Habits change slowly. But for publishers the many advantages of print-on-demand (POD) technology are becoming irresistible. POD brings just-in-time business techniques to publishing, and moves production away from giant printing establishments to smaller, quicker and closer ones. Now, theoretically, a publisher’s inventory need consist only of, say, pdf files stored on a secure server. This means that the publisher can print exactly as many books as his customers need when they need them, and doesn’t have to warehouse anything. If a bookshop owner says, I want 10 copies of XYZ book in normal format and five in large-text format tomorrow, it can be done.

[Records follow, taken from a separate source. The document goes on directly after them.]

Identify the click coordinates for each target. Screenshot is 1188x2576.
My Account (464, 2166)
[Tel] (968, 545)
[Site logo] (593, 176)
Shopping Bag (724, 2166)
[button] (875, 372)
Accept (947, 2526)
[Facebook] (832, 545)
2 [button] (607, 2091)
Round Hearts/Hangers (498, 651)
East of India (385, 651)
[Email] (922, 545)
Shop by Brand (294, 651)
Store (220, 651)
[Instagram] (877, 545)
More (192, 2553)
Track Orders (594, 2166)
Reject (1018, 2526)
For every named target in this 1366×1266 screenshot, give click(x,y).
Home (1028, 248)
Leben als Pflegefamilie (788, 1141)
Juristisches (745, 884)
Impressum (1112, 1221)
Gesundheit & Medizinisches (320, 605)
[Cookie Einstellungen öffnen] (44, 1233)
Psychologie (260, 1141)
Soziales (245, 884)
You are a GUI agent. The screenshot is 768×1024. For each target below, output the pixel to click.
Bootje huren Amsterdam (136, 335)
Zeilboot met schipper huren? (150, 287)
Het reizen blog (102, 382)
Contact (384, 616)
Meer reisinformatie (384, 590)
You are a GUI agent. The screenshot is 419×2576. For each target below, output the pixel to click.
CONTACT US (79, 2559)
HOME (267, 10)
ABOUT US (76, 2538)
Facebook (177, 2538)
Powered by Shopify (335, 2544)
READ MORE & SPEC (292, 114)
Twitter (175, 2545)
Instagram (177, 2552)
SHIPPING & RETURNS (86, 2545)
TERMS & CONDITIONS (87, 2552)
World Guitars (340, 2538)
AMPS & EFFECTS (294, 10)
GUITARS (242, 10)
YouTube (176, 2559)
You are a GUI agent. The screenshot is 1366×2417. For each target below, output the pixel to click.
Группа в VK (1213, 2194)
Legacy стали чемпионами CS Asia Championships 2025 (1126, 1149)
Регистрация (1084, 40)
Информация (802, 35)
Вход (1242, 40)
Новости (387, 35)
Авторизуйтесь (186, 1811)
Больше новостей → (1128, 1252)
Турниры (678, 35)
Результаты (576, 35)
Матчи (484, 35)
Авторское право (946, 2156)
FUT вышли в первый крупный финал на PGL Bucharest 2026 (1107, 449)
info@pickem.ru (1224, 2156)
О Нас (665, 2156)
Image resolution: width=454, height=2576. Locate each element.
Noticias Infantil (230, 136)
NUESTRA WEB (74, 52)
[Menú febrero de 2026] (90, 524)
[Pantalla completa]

Before POD has properly kicked in, however, a much greater decentralisation is already afoot. Ten years ago, a respected 40-year publishing veteran named Jason Epstein (then aged 71) delivered a series of lectures at the New York Public Library in which he said that what was really needed was a “book ATM”, a machine which would convert computer files into conventional paperbacks in a few minutes. Such a machine, if affordable, portable and ubiquitous, would, he said, revolutionise the book trade.

Epstein founded On Demand Books in 2003, which built the Espresso Book Machine (EBM). The EBM, like Gutenberg’s press, combines existing technology in a novel way to print text and cover and then bind and trim one book at a time. Early versions — large, ugly, imperfect — sit in a few American universities and in the New Library of Alexandria, printing mostly old books now in the public domain.

Just recently Epstein’s company unveiled EBM 2.0. It looks no worse than a big photocopier, and turns out a 300-page book in four minutes. It costs $175,000, but large bookshops are beginning to take it up. For the moment, it will still print out-of-copyright titles (half a million are on file), but that will change. For one, the opportunities for customisation are infinite — everything from format to contents is open to rearrangement. (Make your own essay collection.)

The EBM, Epstein says in a historically informed, exhilaratingly speculative and, of course, strongly inflationary lecture delivered this year (available at OnDemandBooks.com; I urge you to read it), is the book wave of the future — not expensive handheld “readers” like Amazon’s Kindle, which, the better they get, more closely approximate the conventional codex, or book. To Epstein, the EBM works for all involved, from publishers and authors, whose revenues can still be protected, to small booksellers, who can potentially carry millions of titles without an inch of shelf space, to individual readers.

All true, but is this indeed decentralisation? If Epstein succeeds, our civilisational library, new books in particular, will exist in just one place — online — or as disposable paperbacks. Is this wise? How eternal is online, really?